The Interplay: UM, XAI, and HCAI
Effective adaptation requires these fields to work together. We need explainable user models so users and developers understand the system's representation of the user. We also need personalised explanations for system actions (like recommendations), tailored to user characteristics or context to build trust and enable informed decisions. Explanations can be personalised based on user traits (personality, knowledge), context, desired level of detail, or style/format.
Designing these systems through an HCAI lens means balancing adaptation with user control, keeping the user informed, providing feedback mechanisms, and allowing overrides. Interactive machine learning is one way users can participate in refining models. A major gap remains in explaining the dynamic evolution of user models and adaptive strategies over time.
Ethical Considerations are Non Negotiable
The power of dynamic personalisation brings significant ethical responsibilities.
- Bias and Fairness: Algorithmic bias can be introduced through data or design and amplified by feedback loops. Static fairness metrics are often insufficient for dynamic systems; we need to consider long term or dynamic fairness. Addressing this requires accurately modelling feedback loops, evaluating long term trade-offs, handling intersectionality, and ensuring transparency over time. Mitigation involves technical solutions, diverse data, audits, and deep engagement with the socio technical context.
- Transparency and Accountability: Users need to understand how their data is used and why systems adapt. XAI provides mechanisms for transparency. Accountability, establishing responsibility for outcomes, is challenging in complex adaptive systems and requires transparency, audit trails, and clear governance. Explaining the evolving process of adaptation over time is a key challenge.
- User Autonomy and Control: Opaque algorithms, biased personalisation, filter bubbles, or overly proactive systems can undermine user agency. Strategies include transparency, user controls over data and personalization, and override mechanisms. There's a core tension between maximizing personalization effectiveness (often via implicit data) and maximizing user control and transparency.

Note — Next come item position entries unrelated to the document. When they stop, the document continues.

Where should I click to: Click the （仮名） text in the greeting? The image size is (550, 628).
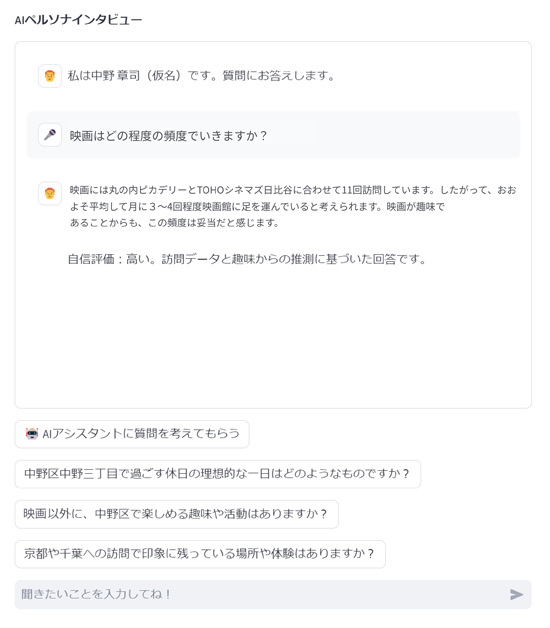click(163, 75)
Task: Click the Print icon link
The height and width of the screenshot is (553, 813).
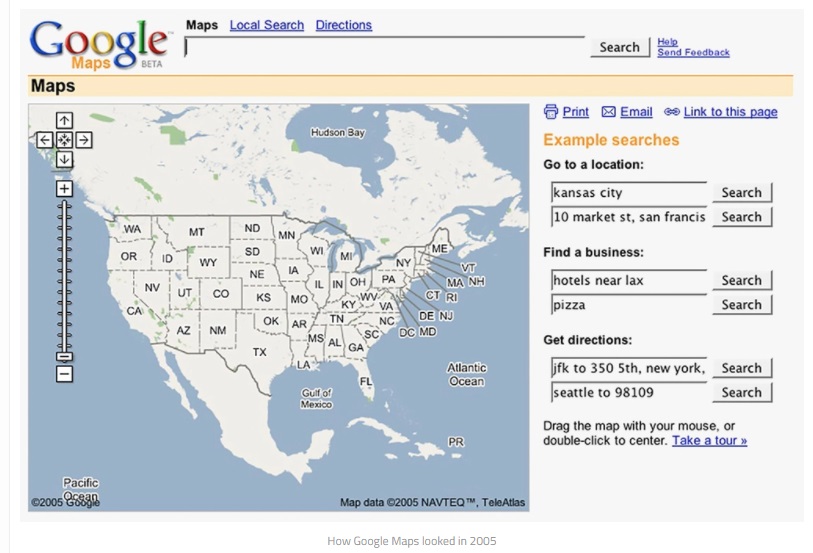Action: tap(550, 112)
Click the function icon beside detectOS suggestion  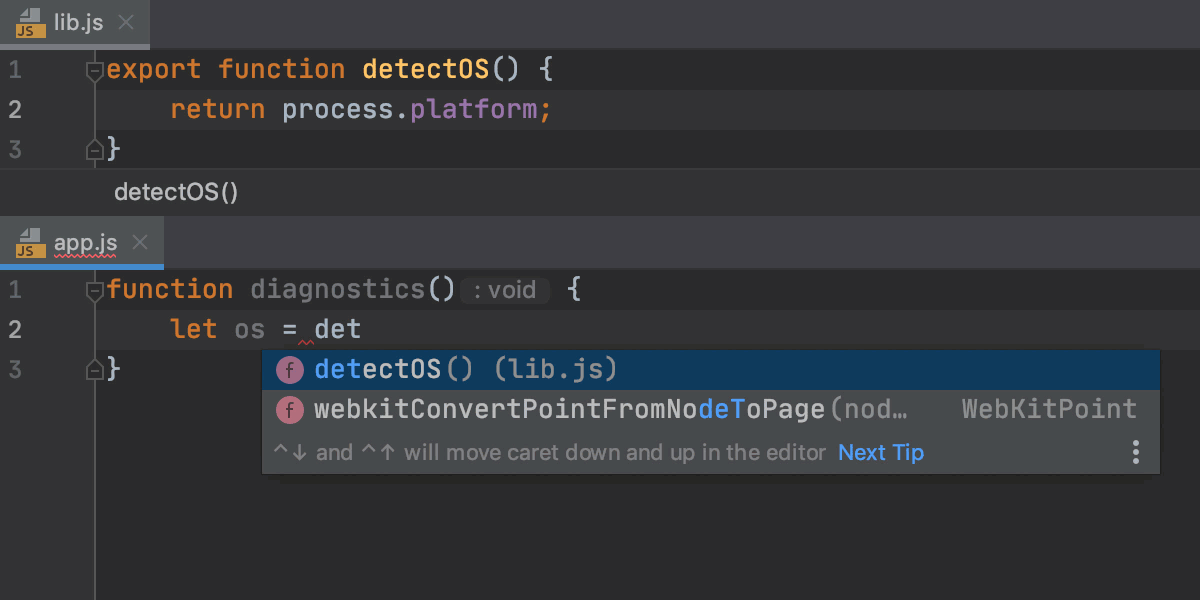(x=289, y=369)
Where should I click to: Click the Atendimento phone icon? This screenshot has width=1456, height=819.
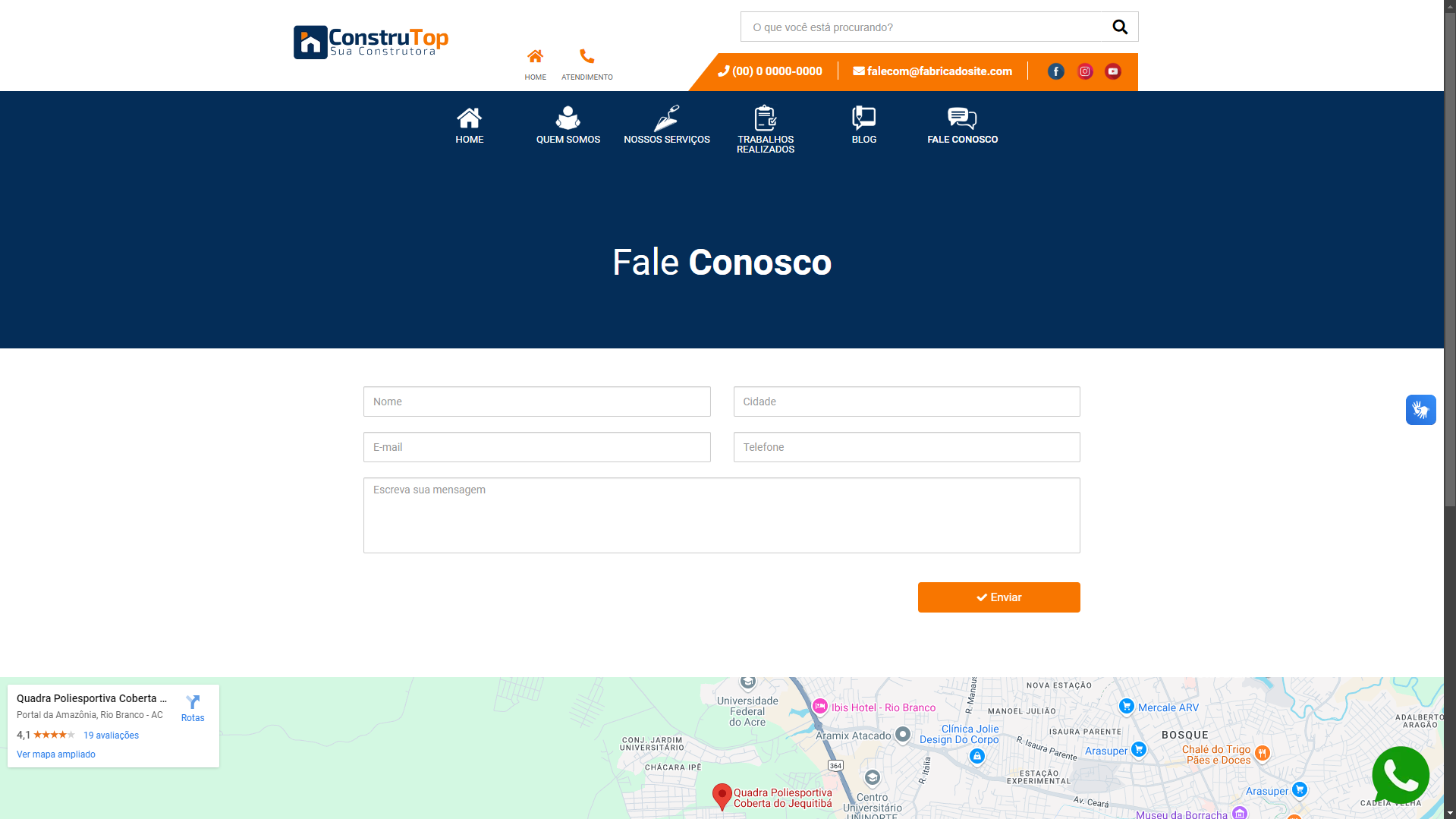pyautogui.click(x=586, y=55)
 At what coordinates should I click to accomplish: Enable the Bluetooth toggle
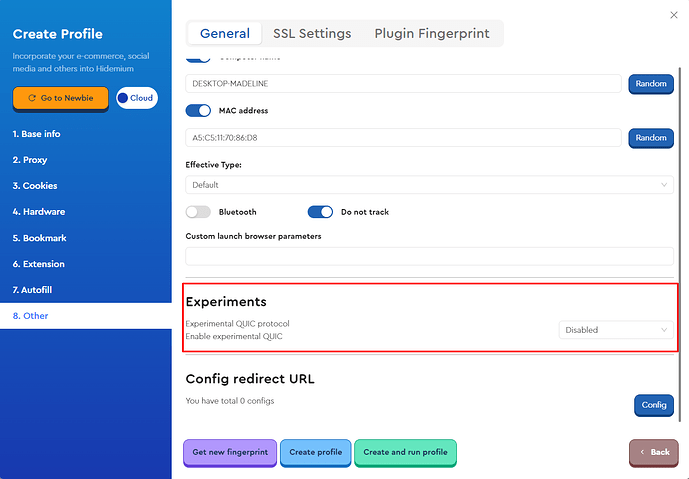pyautogui.click(x=199, y=212)
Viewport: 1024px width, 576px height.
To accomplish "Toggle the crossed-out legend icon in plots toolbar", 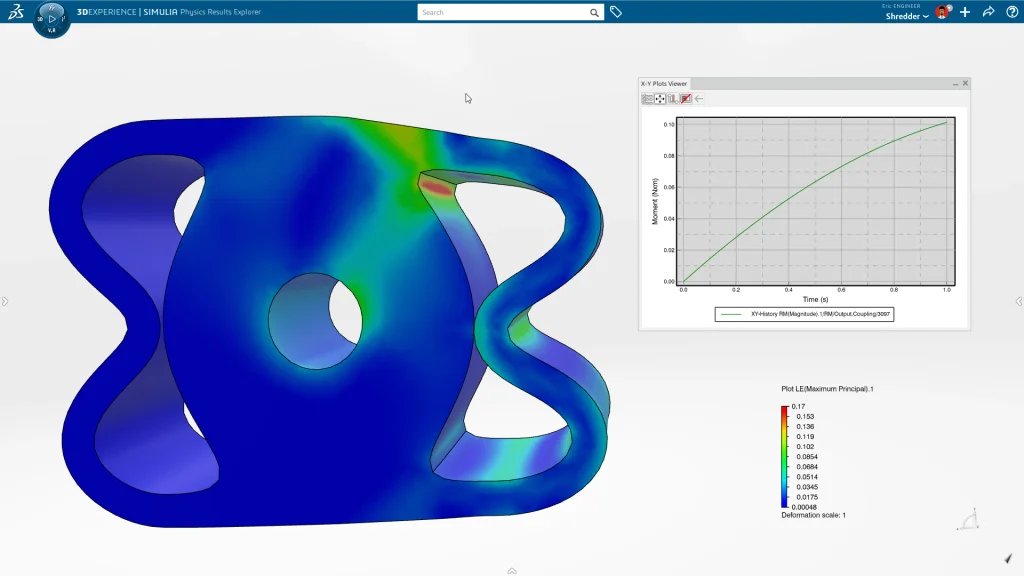I will 686,98.
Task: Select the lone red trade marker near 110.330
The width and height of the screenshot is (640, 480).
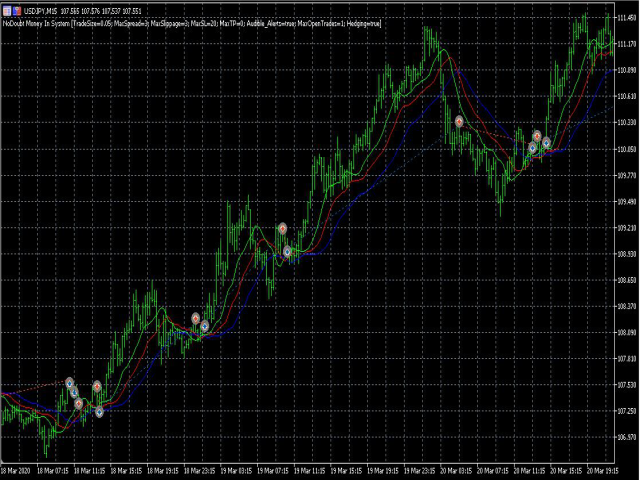Action: (459, 122)
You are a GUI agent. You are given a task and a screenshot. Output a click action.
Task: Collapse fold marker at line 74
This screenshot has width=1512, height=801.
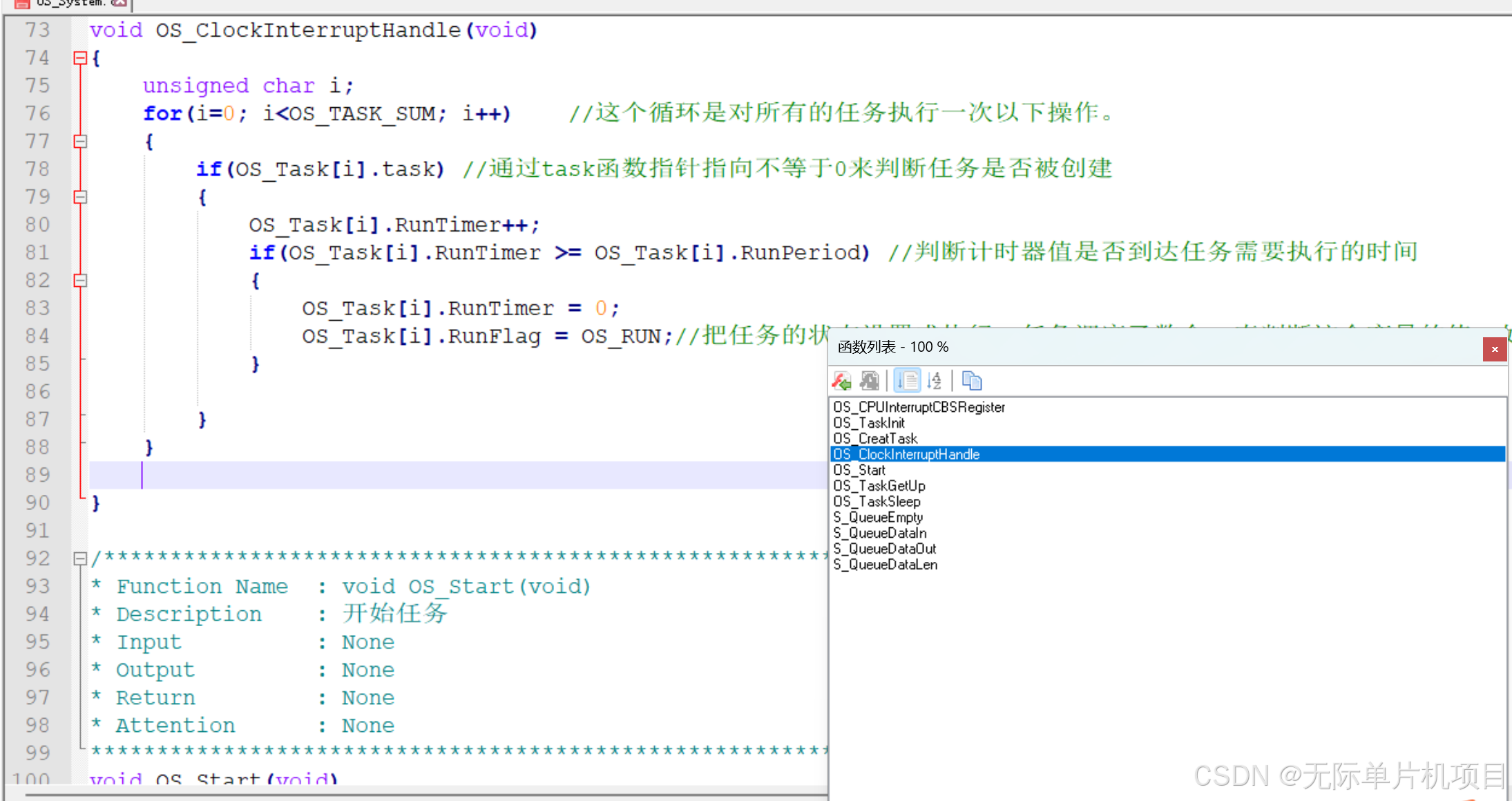[x=80, y=58]
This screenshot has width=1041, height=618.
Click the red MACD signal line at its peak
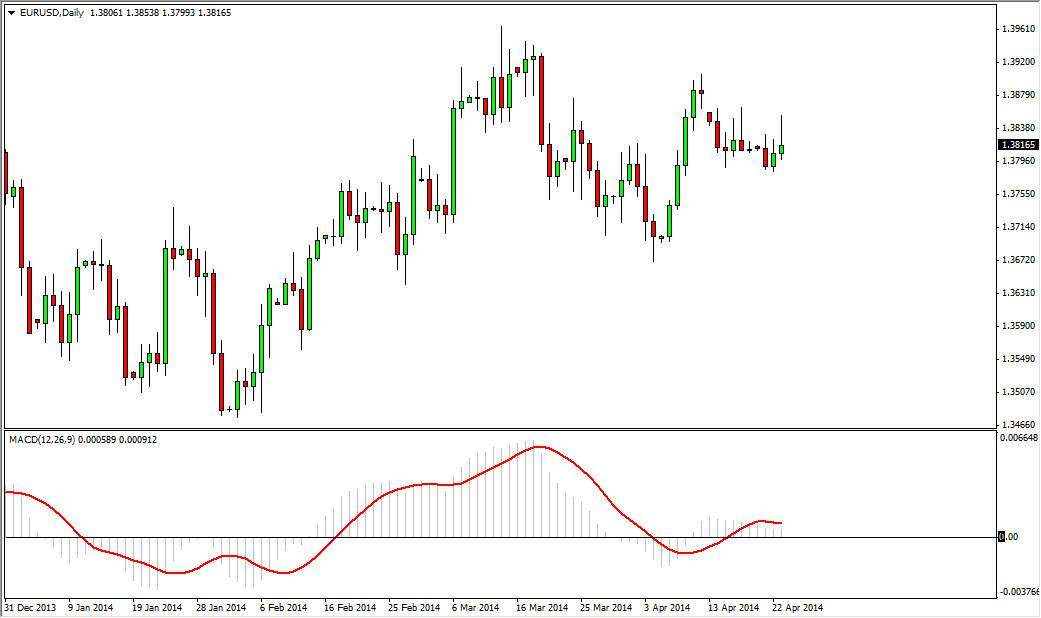click(540, 449)
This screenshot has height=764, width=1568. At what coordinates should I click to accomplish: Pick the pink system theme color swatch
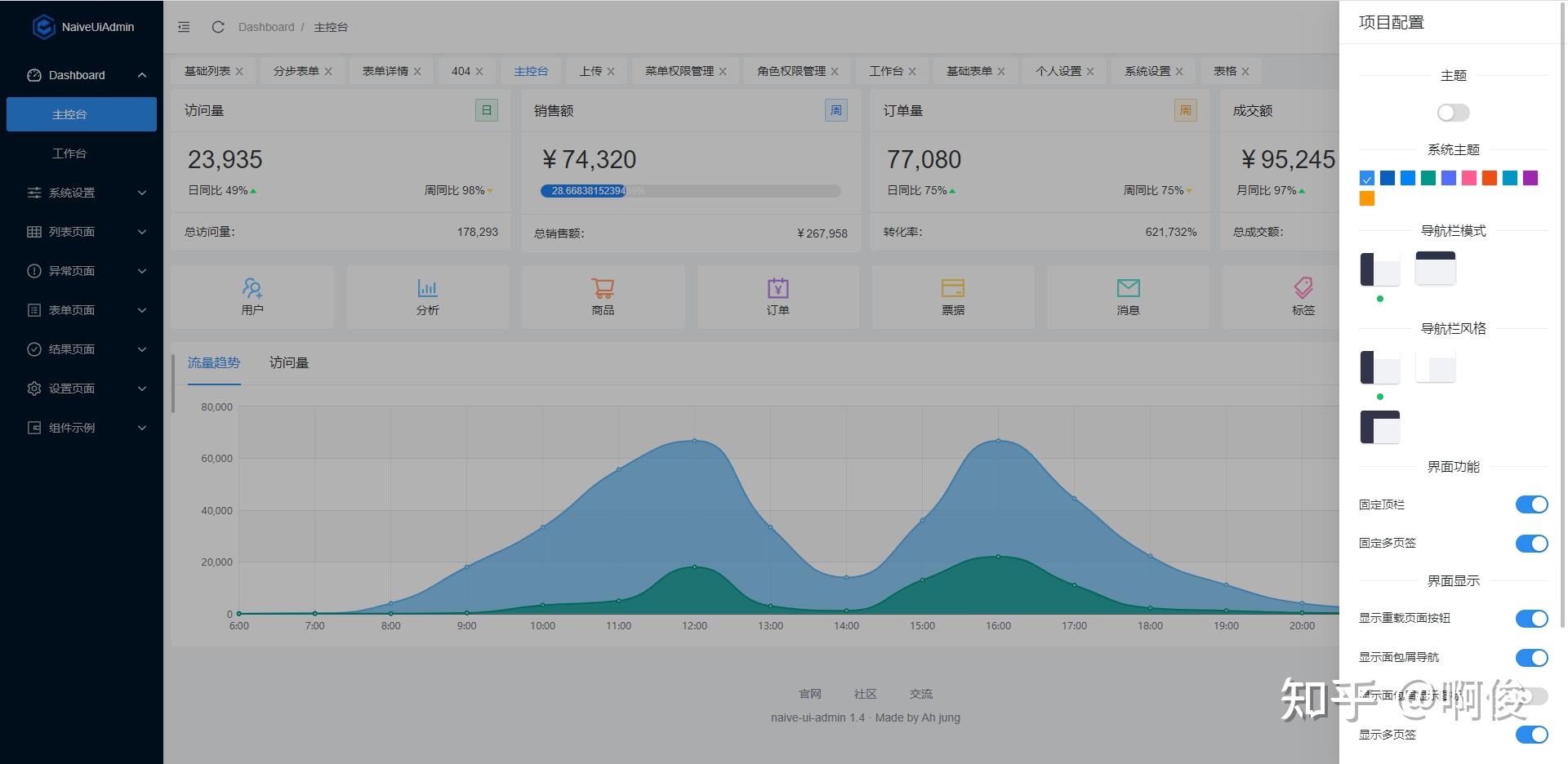(1469, 178)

My Perspective: The Real Frontier is Architectural Innovation
Reviewing this landscape reinforces my belief about where the most critical and exciting research needs to happen next. While improving dynamic user modelling and adaptive strategies within existing frameworks is valuable, I believe the truly transformative work lies in developing fundamentally new model architectures.
The future, as I see it, isn't just about bigger, general purpose models. It's about creating architectures that are:
- Smaller, Focused, and Purpose Built: Designed specifically for certain decision support or augmentation tasks, enabling deeper specialisation.
- Inherently Adaptive to Real Time Feedback: Architected from first principles to rapidly integrate and respond to fine grained human feedback, including implicit signals of understanding and intent.
- Geared for Human In The Loop Collaboration: Moving beyond simple reaction to past data, towards systems that can interpret and act on signals related to the user's current cognitive state, decision process, and intentions during interaction.
The work surveyed here on dynamic personalisation provides the essential context and identifies necessary components. But I view it as the foundation upon which we must build these next generation architectures. The challenge is to move beyond retrofitting adaptation onto existing models and instead design new classes of models where sensitivity to real time human signals and adaptive capability are core architectural properties. That, I believe, is the research frontier that holds the most promise for genuinely augmenting human intelligence and capability through AI.